I could barely see as blood had run into one eye, and the other was completely devoid of moisture. My whole body felt dry, save for the blood which had slowed its flow considerably. I didn’t need to see to know who it was.
He stood straight up; his hands folded behind his back. His eyes glowed in the dark room. The shadows obscured his expression.
“Six hundred years,” his voice echoed, deeper and healthier than the frail old man he had presented to us when he shopped at the Super-Mart. “That’s how long I waited to find her.”
I opened my mouth to respond, but nothing came out. My questions, which were numerous, would soon be answered anyway. I felt a slow tickling itch across my throat.
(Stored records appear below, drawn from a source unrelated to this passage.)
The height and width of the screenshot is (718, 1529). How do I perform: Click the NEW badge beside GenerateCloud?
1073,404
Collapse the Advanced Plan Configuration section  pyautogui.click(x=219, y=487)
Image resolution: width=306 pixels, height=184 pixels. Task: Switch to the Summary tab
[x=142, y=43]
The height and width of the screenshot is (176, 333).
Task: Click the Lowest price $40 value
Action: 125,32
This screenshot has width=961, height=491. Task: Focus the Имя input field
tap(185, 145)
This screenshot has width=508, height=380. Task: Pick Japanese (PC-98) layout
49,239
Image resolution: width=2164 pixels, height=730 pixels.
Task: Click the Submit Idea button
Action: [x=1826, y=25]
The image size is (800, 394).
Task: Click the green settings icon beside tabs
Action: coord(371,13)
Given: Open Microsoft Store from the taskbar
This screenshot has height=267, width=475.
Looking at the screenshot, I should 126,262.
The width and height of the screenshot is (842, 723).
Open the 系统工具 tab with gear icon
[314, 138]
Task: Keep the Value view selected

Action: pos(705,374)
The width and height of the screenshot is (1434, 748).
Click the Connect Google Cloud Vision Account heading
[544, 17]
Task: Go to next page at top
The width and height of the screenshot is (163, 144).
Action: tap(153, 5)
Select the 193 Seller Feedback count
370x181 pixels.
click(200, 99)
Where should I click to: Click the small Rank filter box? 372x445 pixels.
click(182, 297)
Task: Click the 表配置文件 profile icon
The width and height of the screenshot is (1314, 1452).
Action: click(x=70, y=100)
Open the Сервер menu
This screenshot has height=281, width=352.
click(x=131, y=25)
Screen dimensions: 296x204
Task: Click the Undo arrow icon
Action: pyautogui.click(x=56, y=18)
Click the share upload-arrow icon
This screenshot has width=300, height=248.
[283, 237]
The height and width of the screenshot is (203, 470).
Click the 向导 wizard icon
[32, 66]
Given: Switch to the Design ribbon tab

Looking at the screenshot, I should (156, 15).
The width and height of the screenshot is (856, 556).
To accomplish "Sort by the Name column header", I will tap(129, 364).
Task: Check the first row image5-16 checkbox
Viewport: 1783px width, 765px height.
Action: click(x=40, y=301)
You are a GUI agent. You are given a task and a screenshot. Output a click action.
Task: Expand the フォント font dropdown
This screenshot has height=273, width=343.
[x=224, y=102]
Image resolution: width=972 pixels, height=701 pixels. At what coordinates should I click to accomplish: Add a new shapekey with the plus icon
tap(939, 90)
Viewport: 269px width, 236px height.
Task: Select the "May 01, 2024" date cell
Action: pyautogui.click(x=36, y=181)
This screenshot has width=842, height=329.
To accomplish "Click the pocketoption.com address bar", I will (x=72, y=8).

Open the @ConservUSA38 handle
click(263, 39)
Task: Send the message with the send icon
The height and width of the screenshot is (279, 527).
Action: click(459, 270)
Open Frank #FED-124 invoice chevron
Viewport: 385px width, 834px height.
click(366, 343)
“You turned,” he said with a sigh. “Thought that if I slit your throat you’d just bleed out and die before you turned. Honestly, I never understood the science or the rules behind it.” He walked over to a table, where a number of objects lay. My vision was still too blurry to make out the specifics. “Over six hundred years ago I wed a woman, wonderful and sweet. Profanity, at random, exited her mouth.” He picked up what looked like a wooden mallet. My vision began to clear some. “People whispered that she was possessed. I didn’t understand. I couldn’t. The understanding wasn’t there yet.” He picked up a wooden stake. “I went to war. I took an arrow. They left me for dead. Something else found me before then, turned me into this. I went back home, and they had burned her at the stake.” He looked down at the instruments, then up at me. “My sweet Marie had an episode in the presence of a rival nobleman, and dead in the eyes of the kingdom, I no longer was there to save her. I took that nobleman and did to him what I have now done to you.”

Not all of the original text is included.